Perfectly shaped VNC configuration should look like this in the UI:
% netstat -ant | grep -i listen
tcp 0 0 127.0.0.1:5907 0.0.0.0:* LISTEN
tcp 0 0 0.0.0.0:6907 0.0.0.0:* LISTEN Archipel agent is given a sample VNC certificate by default but you should not use it as everyone has got the same. Replace it with yours in /etc/archipel/archipel.conf VNC section for each agent and ensure only SSL is used:
vnc_certificate_file = /etc/archipel/your-cert.pem
vnc_only_ssl = True
When using a trusted certificate, make sure that the VNC URL Archipel client connects to matches the domain from certificate. While it doesn't cause any security holes, it will prevent any warnings about untrusted certificates from appearing. The easiest way is to check it in the web browser console (Ctrl+Shift+J in Chrome).

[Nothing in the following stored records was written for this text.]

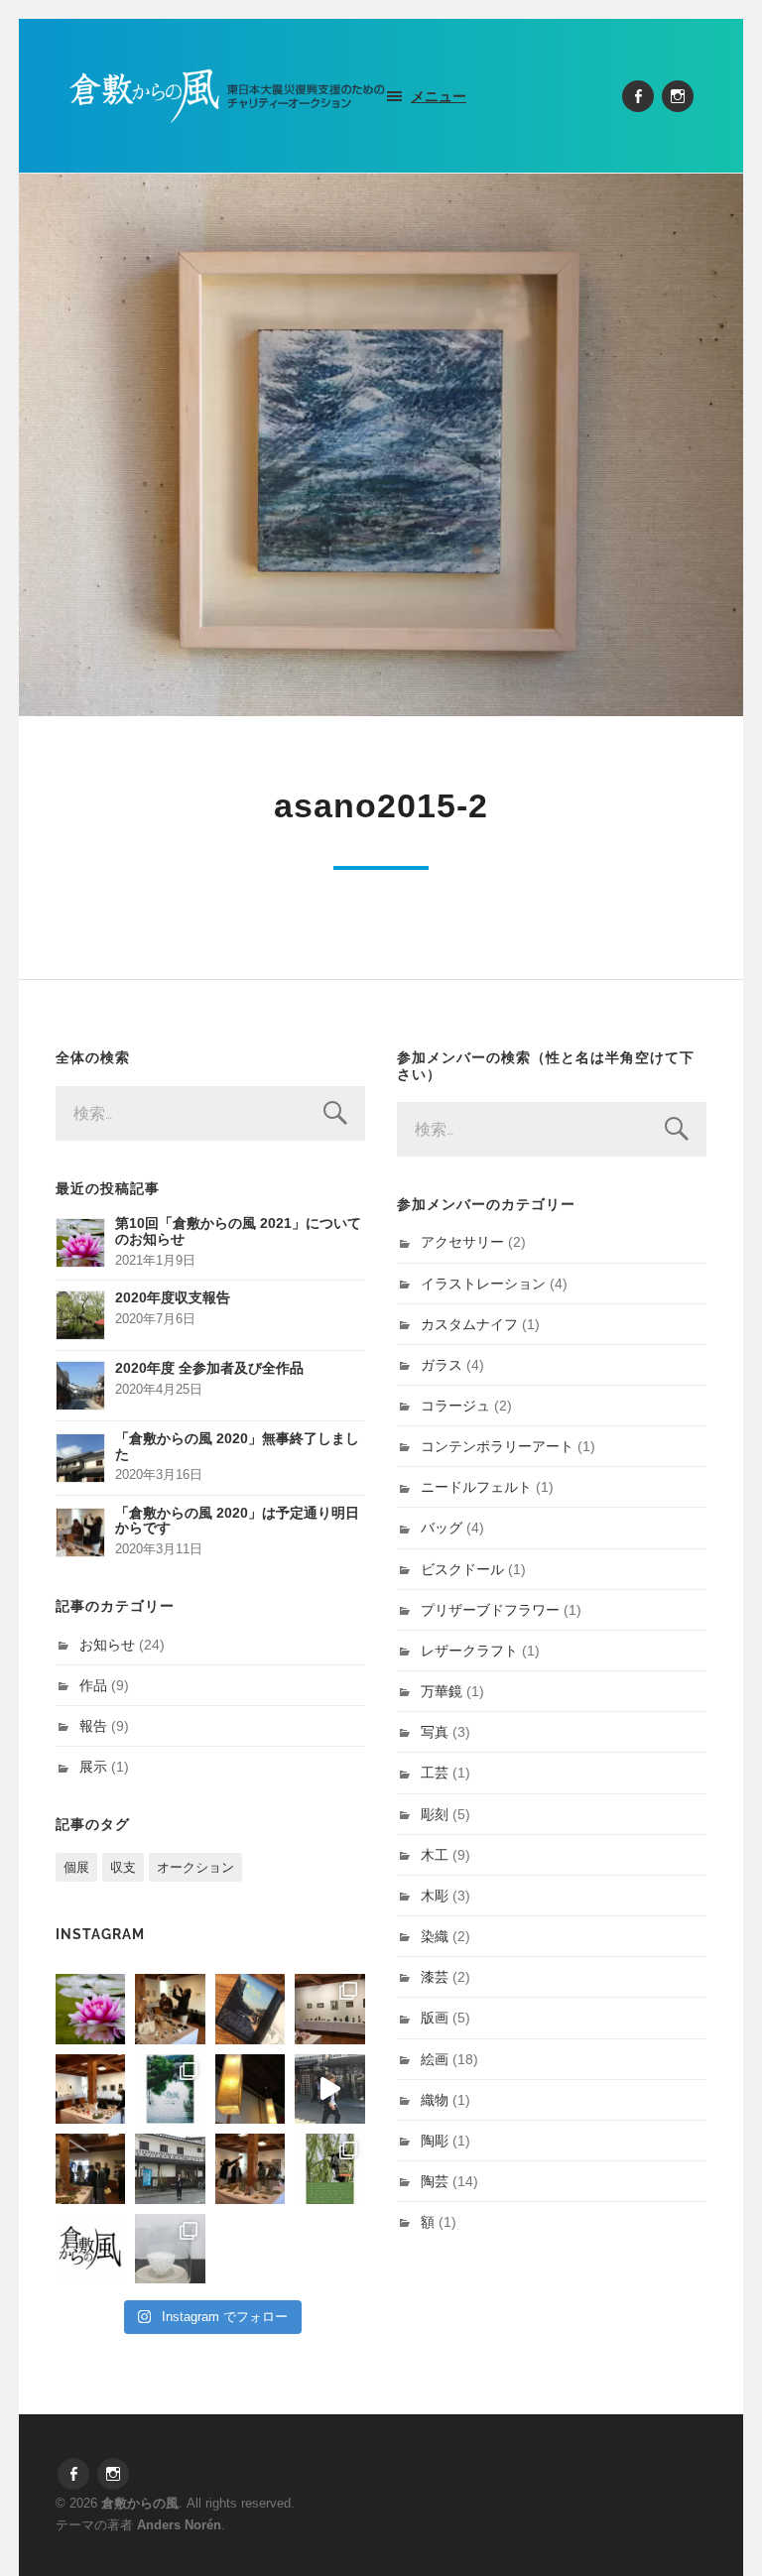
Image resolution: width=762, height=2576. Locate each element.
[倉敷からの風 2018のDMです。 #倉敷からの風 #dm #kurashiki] (329, 2168)
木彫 (434, 1895)
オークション (195, 1867)
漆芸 (434, 1977)
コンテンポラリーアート (497, 1446)
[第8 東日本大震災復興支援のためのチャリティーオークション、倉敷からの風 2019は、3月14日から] (169, 2089)
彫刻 (434, 1814)
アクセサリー (462, 1242)
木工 (434, 1855)
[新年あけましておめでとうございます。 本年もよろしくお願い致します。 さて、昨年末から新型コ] (90, 2008)
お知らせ (107, 1645)
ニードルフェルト (476, 1487)
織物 (434, 2100)
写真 (434, 1732)
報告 (93, 1726)
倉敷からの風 (140, 2503)
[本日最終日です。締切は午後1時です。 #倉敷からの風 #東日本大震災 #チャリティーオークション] (329, 2008)
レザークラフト (469, 1650)
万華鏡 (441, 1691)
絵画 (434, 2059)
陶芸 (434, 2181)
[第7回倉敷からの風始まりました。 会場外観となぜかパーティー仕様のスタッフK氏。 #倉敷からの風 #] (169, 2168)
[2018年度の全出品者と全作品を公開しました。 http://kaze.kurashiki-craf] (250, 2089)
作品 (93, 1685)
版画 (434, 2017)
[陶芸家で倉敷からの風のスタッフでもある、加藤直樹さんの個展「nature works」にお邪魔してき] (169, 2248)
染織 (434, 1936)
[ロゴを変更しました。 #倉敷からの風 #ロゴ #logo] (90, 2248)
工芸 (434, 1772)
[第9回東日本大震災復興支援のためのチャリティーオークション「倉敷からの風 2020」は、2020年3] (250, 2008)
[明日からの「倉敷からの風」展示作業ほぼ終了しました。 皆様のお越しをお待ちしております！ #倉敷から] (250, 2168)
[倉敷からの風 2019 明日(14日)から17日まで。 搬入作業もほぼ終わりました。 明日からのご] (90, 2089)
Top (715, 2529)
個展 (76, 1867)
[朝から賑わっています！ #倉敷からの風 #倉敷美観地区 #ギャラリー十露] (90, 2168)
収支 (123, 1867)
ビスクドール (462, 1569)
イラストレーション (483, 1283)
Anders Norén (179, 2524)
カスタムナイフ (469, 1324)
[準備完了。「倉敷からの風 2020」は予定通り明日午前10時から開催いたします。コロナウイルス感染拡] (169, 2008)
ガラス (441, 1365)
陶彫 (434, 2140)
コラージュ (455, 1405)
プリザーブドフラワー (490, 1610)
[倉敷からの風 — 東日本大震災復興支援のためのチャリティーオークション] (227, 95)
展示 (93, 1767)
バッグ (441, 1527)
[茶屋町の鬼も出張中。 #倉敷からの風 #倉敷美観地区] (329, 2089)
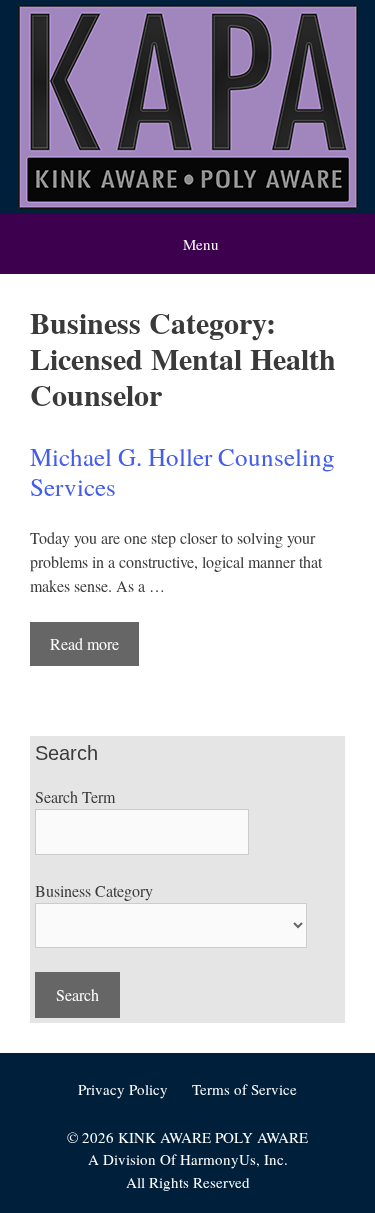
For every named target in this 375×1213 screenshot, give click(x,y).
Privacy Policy (123, 1089)
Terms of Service (244, 1089)
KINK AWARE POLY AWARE (213, 1137)
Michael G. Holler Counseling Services (182, 471)
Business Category (94, 890)
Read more (84, 643)
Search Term (75, 796)
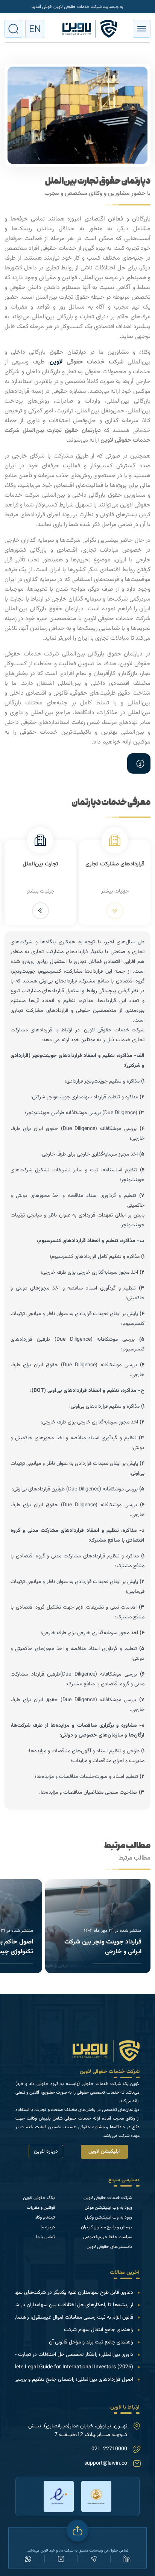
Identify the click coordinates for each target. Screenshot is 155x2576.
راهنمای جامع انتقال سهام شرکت (98, 2330)
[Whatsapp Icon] (28, 2558)
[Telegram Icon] (93, 2558)
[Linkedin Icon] (127, 2558)
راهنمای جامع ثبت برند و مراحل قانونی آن (91, 2342)
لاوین (56, 362)
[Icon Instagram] (61, 2558)
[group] (97, 1926)
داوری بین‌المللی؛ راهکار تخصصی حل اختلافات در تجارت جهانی (68, 2355)
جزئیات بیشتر (115, 891)
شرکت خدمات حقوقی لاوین (110, 2072)
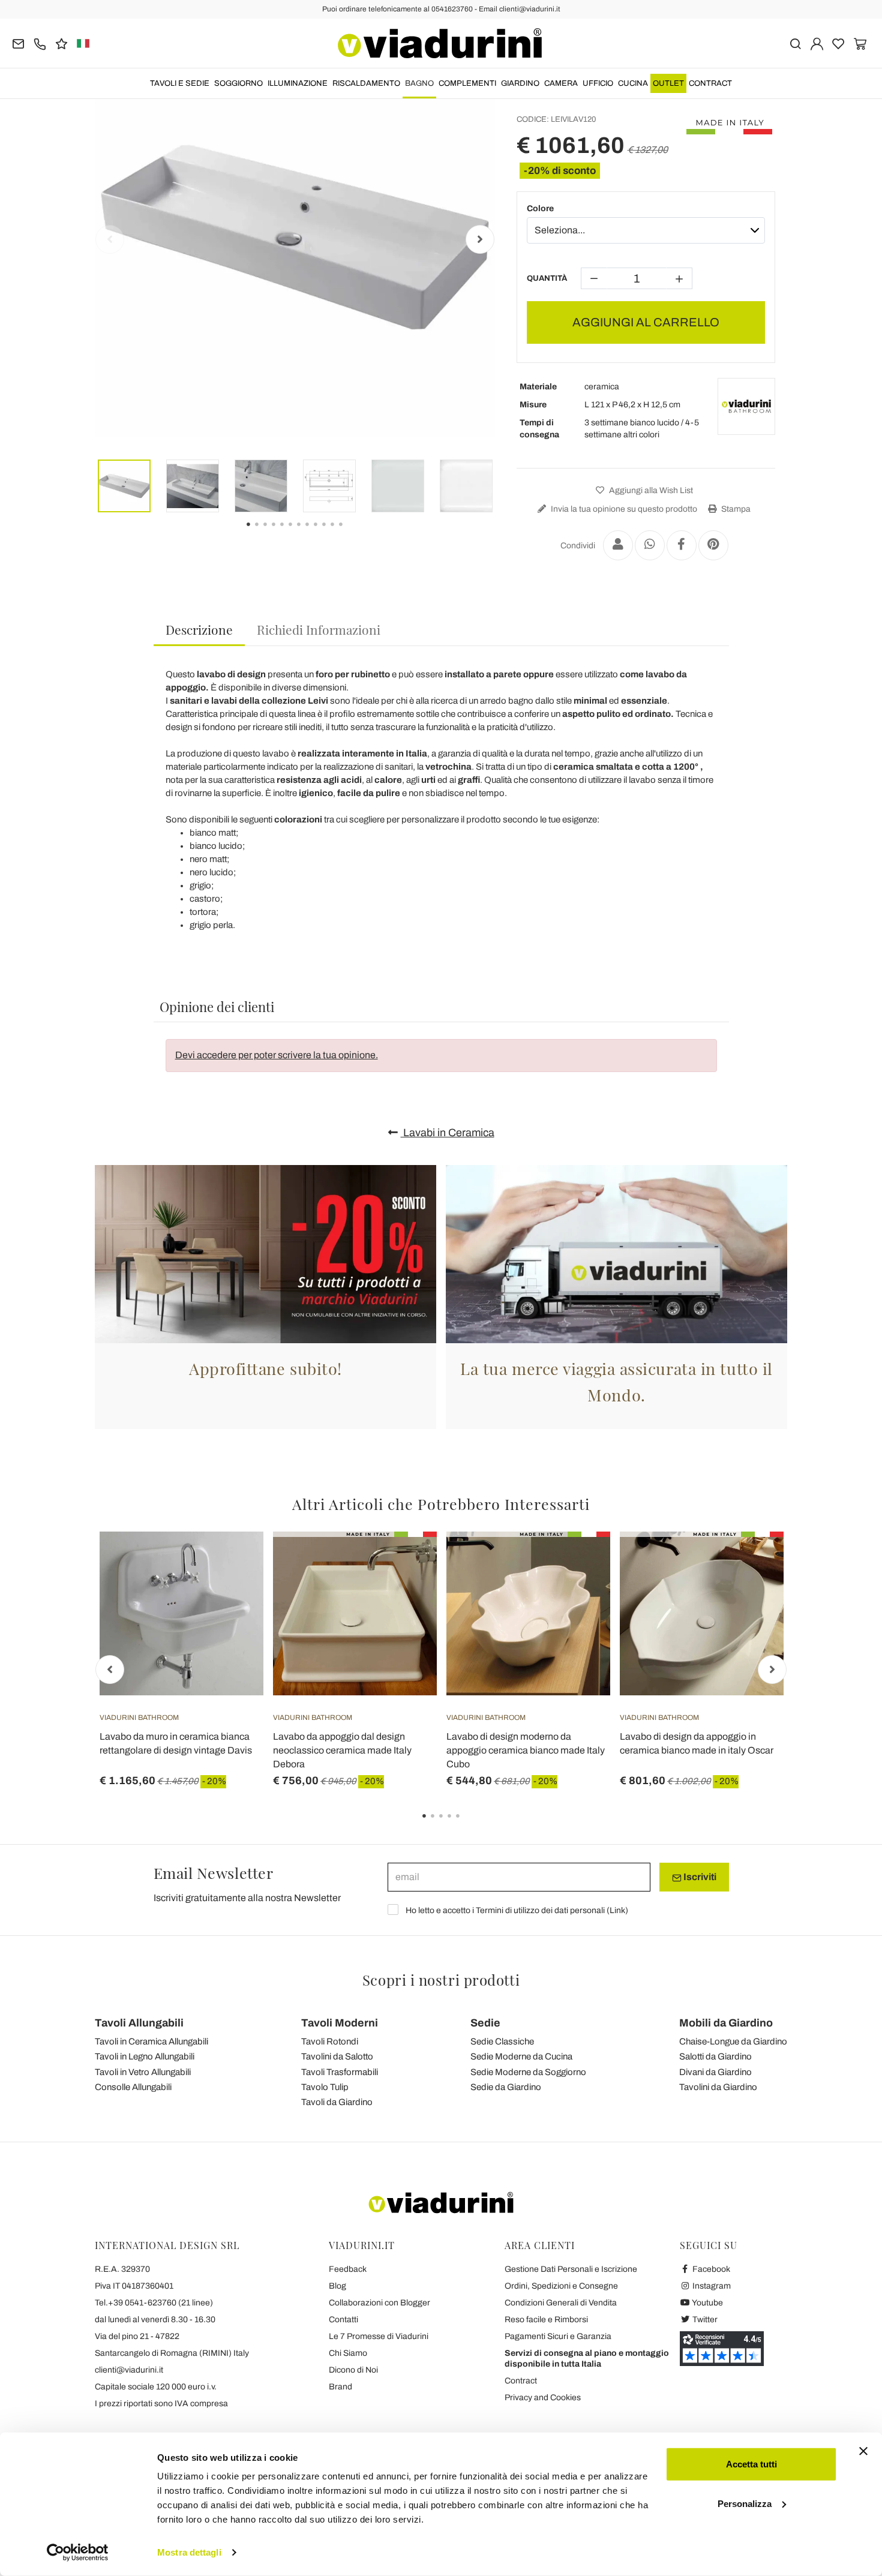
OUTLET (668, 83)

If the domain is wrong, change it to machine_ip = example.com in archipel.conf (don't be fooled by the property name).
2013-02-17 13:01:49.721 Cappuccino [info]: VNC: connecting to example.com:6907 using SSL: true (checkRate: 217, FBURate: 1413)
TBD. Please read page Installation-serviceuser for instructions.
A Kerberos-based operation mode of Archipel is good for the following reasons:
- no more passwords stored in clear-text
- there are a few scenarios where there is communication between 2 hypervisors which totally bypass the permission system, this could be abused
- Archipel already uses SASL, SASL has a Kerberos mode of operation
- ejabberd also supports kerberos, even though it needs to be compiled separately
- ...
- StartSSL provides signed certificates free of charge.